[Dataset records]
========================================

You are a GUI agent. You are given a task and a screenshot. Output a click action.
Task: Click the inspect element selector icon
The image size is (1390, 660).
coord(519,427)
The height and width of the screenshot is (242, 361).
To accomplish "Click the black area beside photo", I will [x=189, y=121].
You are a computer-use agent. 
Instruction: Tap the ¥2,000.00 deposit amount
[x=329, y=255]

========================================

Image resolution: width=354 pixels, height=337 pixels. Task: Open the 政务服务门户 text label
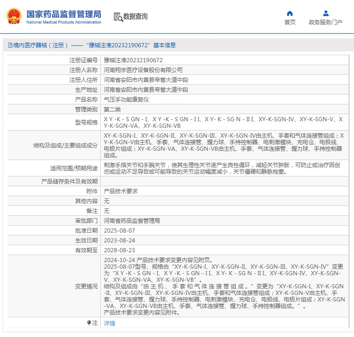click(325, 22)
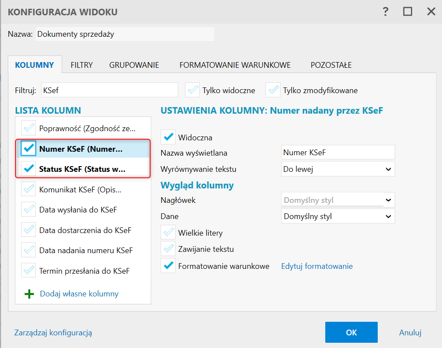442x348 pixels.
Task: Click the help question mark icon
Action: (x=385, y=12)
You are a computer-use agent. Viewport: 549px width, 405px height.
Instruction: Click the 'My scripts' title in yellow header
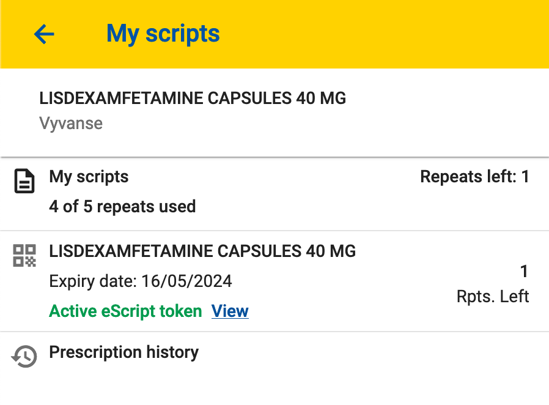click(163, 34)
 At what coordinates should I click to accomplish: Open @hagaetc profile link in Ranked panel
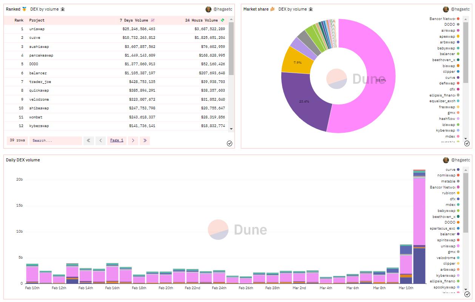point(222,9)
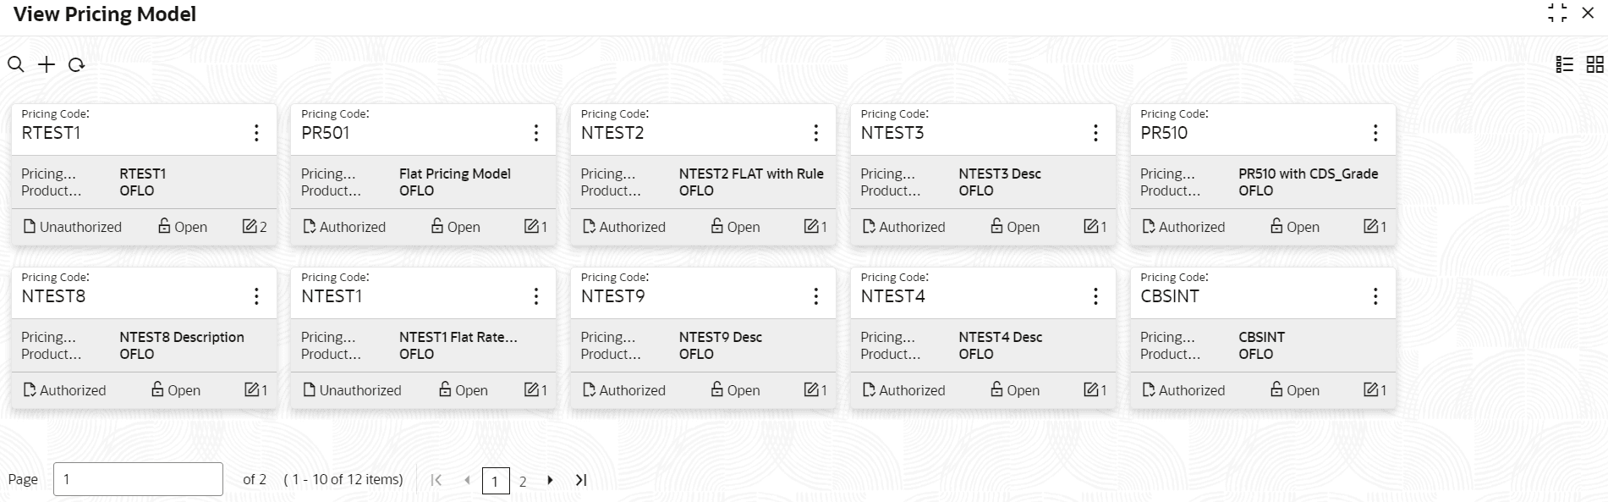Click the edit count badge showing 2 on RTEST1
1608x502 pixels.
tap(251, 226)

========================================

# [THE PROBLEM]
A single number is the expected answer: how many lines of the entries contain "computer".

# [ANSWER TO THE EXERCISE]
2